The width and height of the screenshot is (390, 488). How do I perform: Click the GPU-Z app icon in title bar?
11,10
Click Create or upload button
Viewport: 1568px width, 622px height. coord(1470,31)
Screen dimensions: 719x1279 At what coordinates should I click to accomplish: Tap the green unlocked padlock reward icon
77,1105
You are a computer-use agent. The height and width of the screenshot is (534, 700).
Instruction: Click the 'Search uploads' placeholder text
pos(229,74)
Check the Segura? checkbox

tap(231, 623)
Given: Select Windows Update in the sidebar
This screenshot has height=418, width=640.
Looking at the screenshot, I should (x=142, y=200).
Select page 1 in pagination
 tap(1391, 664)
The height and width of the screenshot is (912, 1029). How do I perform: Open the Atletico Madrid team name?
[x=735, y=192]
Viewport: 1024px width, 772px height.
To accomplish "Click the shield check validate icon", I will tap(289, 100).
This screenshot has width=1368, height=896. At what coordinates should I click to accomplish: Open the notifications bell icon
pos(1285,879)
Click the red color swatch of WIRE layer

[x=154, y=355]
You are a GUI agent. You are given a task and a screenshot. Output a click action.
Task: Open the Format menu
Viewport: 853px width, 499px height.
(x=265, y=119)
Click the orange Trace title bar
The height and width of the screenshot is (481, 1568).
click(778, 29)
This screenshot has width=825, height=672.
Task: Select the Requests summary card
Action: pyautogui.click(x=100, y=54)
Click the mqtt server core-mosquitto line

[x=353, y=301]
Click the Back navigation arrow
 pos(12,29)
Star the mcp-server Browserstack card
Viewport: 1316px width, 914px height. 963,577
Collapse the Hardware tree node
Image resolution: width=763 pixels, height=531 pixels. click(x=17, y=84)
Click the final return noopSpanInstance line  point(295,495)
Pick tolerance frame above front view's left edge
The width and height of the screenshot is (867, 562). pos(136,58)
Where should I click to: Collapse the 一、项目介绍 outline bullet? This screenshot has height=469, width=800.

::::::::::

§ DIRECTIONS FOR THIS TASK:
In the data above, which lines include "agent"? Return those lines.

§ SOLUTION BELOW:
You are a computer-use agent. The height and width of the screenshot is (534, 700).
You are a GUI agent. You are given a task and a screenshot. Output a click action.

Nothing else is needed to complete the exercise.